* _Exercise instructions_
Everything in the listing beneath must be transcribed exactly.
▼
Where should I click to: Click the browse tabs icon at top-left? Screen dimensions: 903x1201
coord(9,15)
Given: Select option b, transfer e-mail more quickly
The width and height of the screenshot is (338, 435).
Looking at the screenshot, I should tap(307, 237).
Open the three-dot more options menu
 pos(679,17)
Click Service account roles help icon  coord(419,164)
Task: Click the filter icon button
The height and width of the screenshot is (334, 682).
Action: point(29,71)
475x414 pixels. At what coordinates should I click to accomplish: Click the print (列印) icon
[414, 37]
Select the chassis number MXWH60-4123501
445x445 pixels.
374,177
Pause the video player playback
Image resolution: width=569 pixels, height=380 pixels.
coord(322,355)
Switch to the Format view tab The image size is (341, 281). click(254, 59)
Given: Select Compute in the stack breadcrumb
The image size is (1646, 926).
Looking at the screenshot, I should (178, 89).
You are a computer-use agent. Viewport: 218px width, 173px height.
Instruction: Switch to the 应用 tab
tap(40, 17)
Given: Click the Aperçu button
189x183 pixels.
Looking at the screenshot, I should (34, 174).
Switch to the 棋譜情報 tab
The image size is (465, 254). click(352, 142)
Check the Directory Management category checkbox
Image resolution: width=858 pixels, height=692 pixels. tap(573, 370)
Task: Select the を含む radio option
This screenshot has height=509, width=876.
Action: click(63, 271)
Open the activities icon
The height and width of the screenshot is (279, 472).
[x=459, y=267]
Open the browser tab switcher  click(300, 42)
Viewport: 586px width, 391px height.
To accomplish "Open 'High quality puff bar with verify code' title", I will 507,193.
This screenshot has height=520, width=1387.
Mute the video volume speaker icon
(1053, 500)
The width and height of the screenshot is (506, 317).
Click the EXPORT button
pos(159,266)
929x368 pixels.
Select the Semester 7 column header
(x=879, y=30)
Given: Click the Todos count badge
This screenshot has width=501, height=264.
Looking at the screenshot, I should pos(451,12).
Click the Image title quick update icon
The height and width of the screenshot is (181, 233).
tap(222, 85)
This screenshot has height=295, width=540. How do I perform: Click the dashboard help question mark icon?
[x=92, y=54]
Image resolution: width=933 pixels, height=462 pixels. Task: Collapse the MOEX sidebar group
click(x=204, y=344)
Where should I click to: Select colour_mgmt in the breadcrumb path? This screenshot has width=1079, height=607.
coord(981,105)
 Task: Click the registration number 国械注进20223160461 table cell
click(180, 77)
▲
* _Exercise result_
Where should I click to: Click the browse tabs icon at top-left? Screen dimensions: 903x1201
coord(9,15)
Given: Select option b, transfer e-mail more quickly
The width and height of the screenshot is (338, 435).
Looking at the screenshot, I should tap(307, 237).
Open the three-dot more options menu
 pos(679,17)
Click Service account roles help icon  coord(419,164)
Task: Click the filter icon button
The height and width of the screenshot is (334, 682).
Action: point(29,71)
475x414 pixels. At what coordinates should I click to accomplish: Click the print (列印) icon
[414, 37]
Select the chassis number MXWH60-4123501
445x445 pixels.
374,177
Pause the video player playback
Image resolution: width=569 pixels, height=380 pixels.
coord(322,355)
Switch to the Format view tab The image size is (341, 281). click(254, 59)
Given: Select Compute in the stack breadcrumb
The image size is (1646, 926).
Looking at the screenshot, I should (178, 89).
You are a computer-use agent. Viewport: 218px width, 173px height.
Instruction: Switch to the 应用 tab
tap(40, 17)
Given: Click the Aperçu button
189x183 pixels.
Looking at the screenshot, I should (34, 174).
Switch to the 棋譜情報 tab
The image size is (465, 254). click(352, 142)
Check the Directory Management category checkbox
Image resolution: width=858 pixels, height=692 pixels. tap(573, 370)
Task: Select the を含む radio option
This screenshot has height=509, width=876.
Action: click(63, 271)
Open the activities icon
The height and width of the screenshot is (279, 472).
[x=459, y=267]
Open the browser tab switcher  click(300, 42)
Viewport: 586px width, 391px height.
To accomplish "Open 'High quality puff bar with verify code' title", I will 507,193.
This screenshot has height=520, width=1387.
Mute the video volume speaker icon
(1053, 500)
The width and height of the screenshot is (506, 317).
Click the EXPORT button
pos(159,266)
929x368 pixels.
Select the Semester 7 column header
(x=879, y=30)
Given: Click the Todos count badge
This screenshot has width=501, height=264.
Looking at the screenshot, I should pos(451,12).
Click the Image title quick update icon
The height and width of the screenshot is (181, 233).
tap(222, 85)
This screenshot has height=295, width=540. How do I perform: Click the dashboard help question mark icon?
[x=92, y=54]
Image resolution: width=933 pixels, height=462 pixels. Task: Collapse the MOEX sidebar group
click(x=204, y=344)
Where should I click to: Select colour_mgmt in the breadcrumb path? This screenshot has width=1079, height=607.
coord(981,105)
 Task: Click the registration number 国械注进20223160461 table cell
click(180, 77)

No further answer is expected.